Leukocyte immunoglobulin-like receptors (LILRs), encoded on human chromosome 19q13.4, comprise a set of 11 immunoglobulin superfamily receptors known for their genetic heterogeneity. Notably, LILRB3 and LILRA6 within this cluster exhibit pronounced sequence homology in immunoglobulin-like domains involved in ligand binding and variable copy number (CN) states. However, understanding their precise role remains challenging. To address this difficulty, we developed an algorithm and tool named JoGo-LILR Caller, which jointly calls CNs of LILRB3 and LILRA6 from a population-scale whole-genome short-read sequencing dataset. This tool was applied to 2,504 international HapMap samples and yielded a global CN profile.
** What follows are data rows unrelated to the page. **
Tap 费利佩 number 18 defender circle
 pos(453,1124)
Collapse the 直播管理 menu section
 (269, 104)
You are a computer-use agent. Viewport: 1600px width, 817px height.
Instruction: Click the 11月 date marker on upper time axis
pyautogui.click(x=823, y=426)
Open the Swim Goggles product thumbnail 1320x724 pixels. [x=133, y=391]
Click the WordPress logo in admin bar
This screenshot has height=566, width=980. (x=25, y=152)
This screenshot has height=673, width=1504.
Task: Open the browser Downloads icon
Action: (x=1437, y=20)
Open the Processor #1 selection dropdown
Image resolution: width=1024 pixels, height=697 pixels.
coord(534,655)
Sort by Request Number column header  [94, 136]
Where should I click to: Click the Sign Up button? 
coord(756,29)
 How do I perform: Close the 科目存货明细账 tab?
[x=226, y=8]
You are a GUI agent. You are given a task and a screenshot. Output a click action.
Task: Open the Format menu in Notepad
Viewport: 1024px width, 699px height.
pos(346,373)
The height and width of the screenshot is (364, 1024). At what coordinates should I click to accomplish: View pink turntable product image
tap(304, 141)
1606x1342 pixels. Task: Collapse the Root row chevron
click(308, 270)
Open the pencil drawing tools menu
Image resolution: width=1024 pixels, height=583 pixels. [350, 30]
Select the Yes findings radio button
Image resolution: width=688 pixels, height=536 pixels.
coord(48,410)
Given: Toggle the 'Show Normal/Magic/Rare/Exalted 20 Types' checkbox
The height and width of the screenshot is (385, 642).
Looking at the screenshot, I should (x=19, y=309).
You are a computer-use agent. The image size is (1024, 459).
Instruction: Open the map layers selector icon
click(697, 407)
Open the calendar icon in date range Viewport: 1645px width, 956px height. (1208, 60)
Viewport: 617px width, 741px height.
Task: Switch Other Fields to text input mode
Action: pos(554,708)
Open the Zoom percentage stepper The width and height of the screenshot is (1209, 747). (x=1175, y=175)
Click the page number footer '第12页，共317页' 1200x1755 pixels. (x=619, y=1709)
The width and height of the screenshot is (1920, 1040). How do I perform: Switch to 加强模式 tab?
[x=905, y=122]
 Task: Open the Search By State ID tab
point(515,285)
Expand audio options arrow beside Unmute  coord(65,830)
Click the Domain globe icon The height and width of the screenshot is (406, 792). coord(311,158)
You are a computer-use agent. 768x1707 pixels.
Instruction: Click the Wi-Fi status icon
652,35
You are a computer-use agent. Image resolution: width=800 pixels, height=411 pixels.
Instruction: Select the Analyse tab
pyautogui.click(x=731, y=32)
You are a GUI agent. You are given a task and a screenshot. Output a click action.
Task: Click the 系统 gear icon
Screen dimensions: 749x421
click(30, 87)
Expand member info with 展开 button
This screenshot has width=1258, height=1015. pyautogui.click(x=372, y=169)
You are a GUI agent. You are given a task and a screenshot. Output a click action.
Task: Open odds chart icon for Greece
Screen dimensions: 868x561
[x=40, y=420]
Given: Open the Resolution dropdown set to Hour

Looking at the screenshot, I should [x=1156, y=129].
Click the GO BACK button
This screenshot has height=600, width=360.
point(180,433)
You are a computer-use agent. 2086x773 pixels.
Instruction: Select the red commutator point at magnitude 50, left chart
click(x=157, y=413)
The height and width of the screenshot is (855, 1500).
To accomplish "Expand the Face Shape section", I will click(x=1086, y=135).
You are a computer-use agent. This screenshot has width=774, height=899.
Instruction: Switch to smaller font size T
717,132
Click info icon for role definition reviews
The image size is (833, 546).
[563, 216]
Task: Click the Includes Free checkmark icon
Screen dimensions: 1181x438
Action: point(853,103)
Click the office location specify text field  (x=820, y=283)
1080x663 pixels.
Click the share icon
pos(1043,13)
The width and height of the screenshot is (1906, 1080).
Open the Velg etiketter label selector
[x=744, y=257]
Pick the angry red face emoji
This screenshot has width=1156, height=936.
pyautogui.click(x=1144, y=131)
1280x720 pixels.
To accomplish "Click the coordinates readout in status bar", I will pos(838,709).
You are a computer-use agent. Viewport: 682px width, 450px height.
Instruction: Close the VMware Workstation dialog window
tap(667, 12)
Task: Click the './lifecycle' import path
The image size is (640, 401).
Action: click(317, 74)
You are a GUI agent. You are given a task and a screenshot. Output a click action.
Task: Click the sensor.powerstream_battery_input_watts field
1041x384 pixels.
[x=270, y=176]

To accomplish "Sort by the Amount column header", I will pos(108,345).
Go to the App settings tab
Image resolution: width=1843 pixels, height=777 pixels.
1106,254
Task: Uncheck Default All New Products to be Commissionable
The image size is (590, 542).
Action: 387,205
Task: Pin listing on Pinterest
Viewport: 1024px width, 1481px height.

The 100 % concordance rate corroborated this profile with the CN data obtained from 40 samples of pangenome reference assemblies provided by the Human Pangenome Reference Consortium (HPRC). The frequencies of LILRB3-LILRA6 CN haplotype structures were also estimated for five continental groups with a global CN profile. The established allele frequency profile allowed our tool to estimate LILRB3-LILRA6 CN haplotype combinations. JoGo-LILR-trio enhanced the prediction reliability for haplotype pairs within trio datasets, with trio analysis on 40 child samples demonstrating a 100 % concordance between the predicted pair of haploid CN types and the diploid reference assemblies. Its utility will extend to facilitating software advancements for imputing LILRB3-LILRA6 CN types from SNP array genotyping data, enabling subsequent association analyses that link these CN types to diverse phenotypic traits and diseases, e.g., inflammatory bowel diseases and Takayasu arteritis.

Keywords: Copy number variation; Genetic diversity; LILRA6; LILRB3; Short read sequencing.